"Anatomical dissection gives the human mind an opportunity to compare the dead with the living, things severed with things intact, things destroyed with things evolving, and opens up the profoundness of nature to us more than any other endeavor or consideration."
Johann Wolfgang von Goethe
This past Tuesday I saw Body Worlds & the Story of the Heart at the Buffalo Museum of Science. Body Worlds showcases Gunther von Hagen's technique of plastination, or preserving living tissue with plastic. In the exhibit, entire circulatory systems are in tact, intricate blood vessels, and minute capillaries that look like thin hairs covered in red acrylic paint. Individual tendons, white and thick, stretch from muscle to ridged muscle, all knit onto a bone frame. From one body, just the nerves are displayed--parts we seldom think of. In the center of the rooms individual organs lie in glass cases. Healthy, functional lungs are placed next to blackened and tumorous lungs, diseased hearts sit next to healthy hearts and enlarged hearts of athletes. The physical effects of smoking and obesity are emphasized.

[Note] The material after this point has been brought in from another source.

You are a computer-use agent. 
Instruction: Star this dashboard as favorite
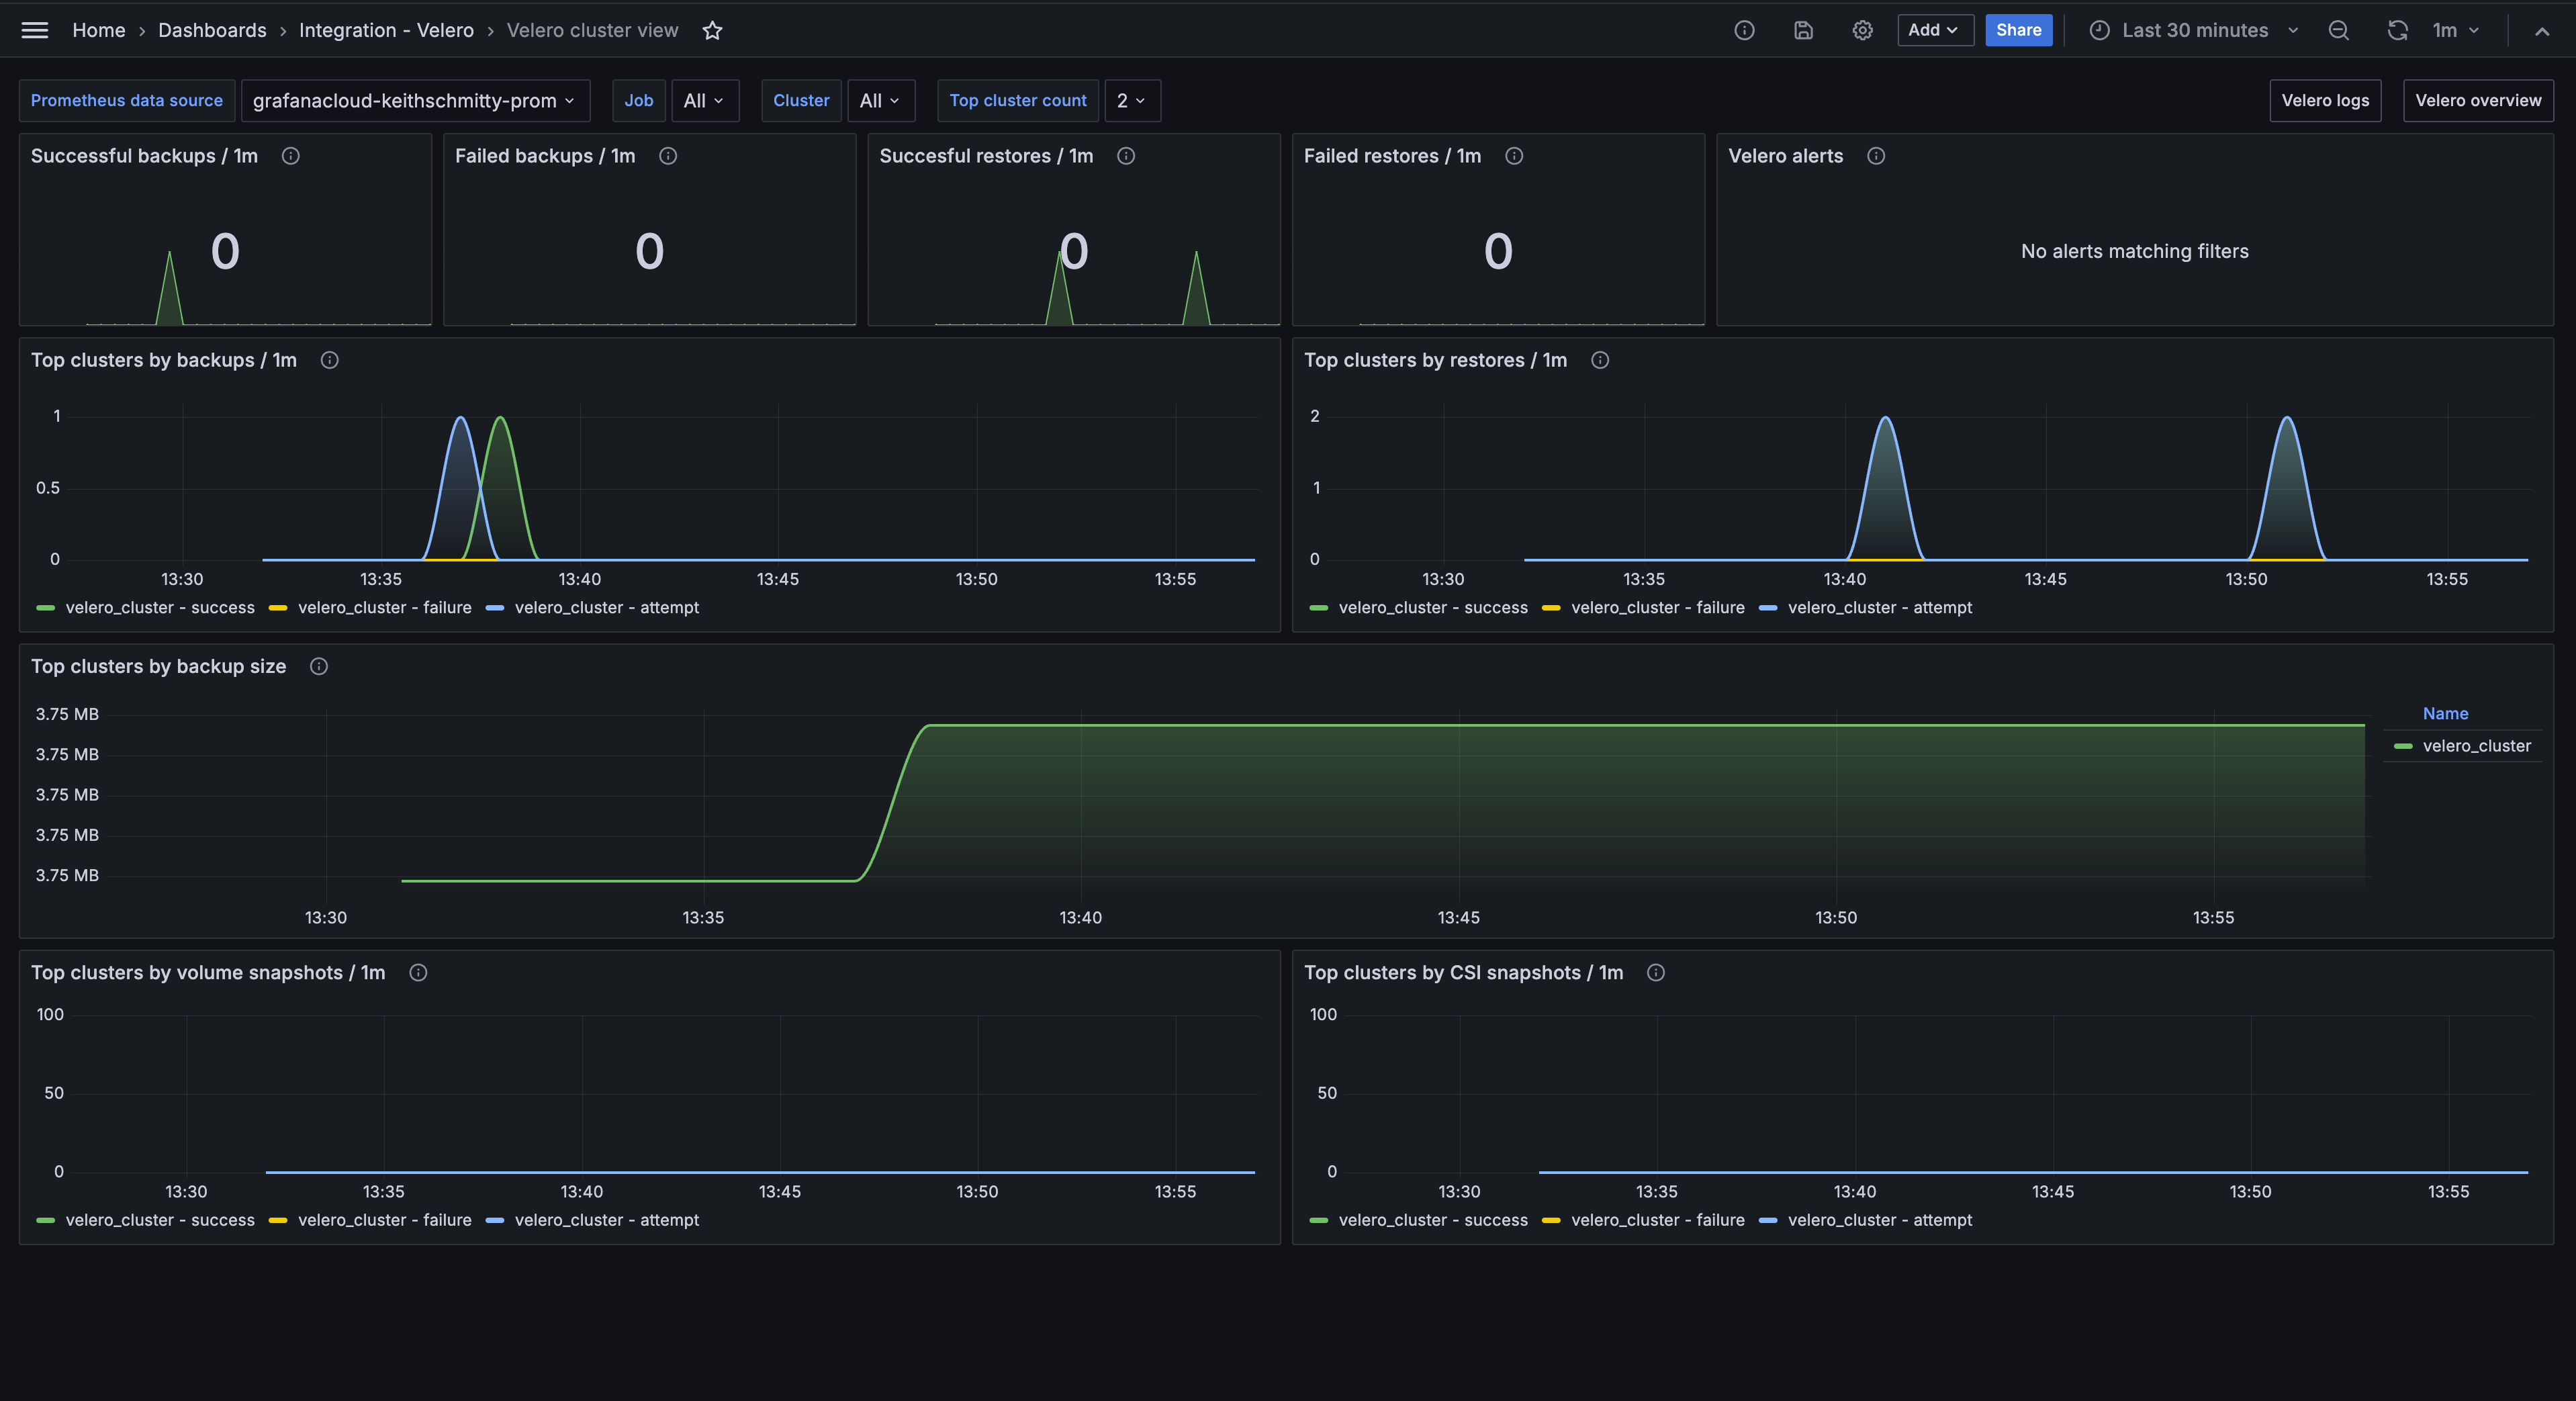[712, 31]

Despite the excellent preservation, the bodies do not seem as real or disturbing as I anticipated them to be. Each full body is in a different creative pose, cut and separated to show some aspect of our internal organs. One body, the Cyclist, is cut in three vertical pieces. Her ovaries and uterus protrude from one of the slices and leave a negative space on the other side, showing the organ itself, how snugly organs fit together, and the complexity of each intertwined system. As well as the Cyclist, the Javelin-Thrower was presented, the Kneeling Lady, and the Praying Man. In the hands of the Praying Man rests a plasticized heart. It is as if he is holding it sacred, holding the heart to a higher level of understanding, power, and wonder.
Along with the bodies hang photographs of living people with quotations about the heart by various artists and poets. The line between our physical and emotional selves seems very distinct. Then we turned the corner and saw the Juxtaposed Couple.
Their shoulders are turned in, they lean towards each other, their arms are gently placed on the other, and the woman's head rests against her partner's. This piece gives us a clear shot of the brain, spinal cord, and lungs, yet is so tender. The physical and emotional fuse, as the piece conveys something more than muscles and bones.
The idea that these bodies used to be living and breathing freaks a lot of people out. The show brings up the question: what makes us who we are? All that constitutes our personality is not the difference in the thickness of our blood vessels or the shape of our gall bladders. Our bodies are incredible machines. But without consciousness, without perception, without memory and the ability to sense and make sense of the world around us, our bodies are just vehicles.
Anatomia del corpo humano, drawn by Juan Valverde de Amusco in 1559, shows a man holding his skin. According to Wikipedia, "The skin's distorted face has the appearance of a ghost or a cloud, suggesting that [his] spirit has been separated from, or peeled off of, the fleshy inner man." Gunther von Hagen recreated this anatomical sketch in an attempt to show that the skin is the largest organ in our body.
I enjoy controversy. I welcome anything that makes me think. Of course, this exhibit has received negative attention because of the "grotesque" manner in which our innards are displayed, the way some of the bodies were acquired (supposedly all the bodies were from consenting donors, although the copy-cat shows have been accused of using Chinese bodies without permission of the person and their family), and in many religious contexts the body is considered sacred and must be buried after death. Antigone, anyone? People were also upset when two bodies were positioned as if they were having sex, and museum visitors were uncomfortable with a pregnant woman on view, as well as a few fetuses in different stages of development. The pregnant woman would have been fascinating to see, but she was not at the exhibit that I went to. A few of my friends that went to Body Worlds said that she was the only body that made them queasy.
This show was one of the best things I've done this summer. I am finally able to piece together what I've learned from drawings and lecture and I can visualize all of the gushy crap inside of us. The educational value of the show was reason enough to buy a ticket, but the artful presentation made each piece even more beautiful.
"The older I get, the more I realize that death is normal and that it is life that is exceptional," said Dr. von Hagens. "I hope this exhibition will encourage people to strive to live with inspiration every day throughout their lives."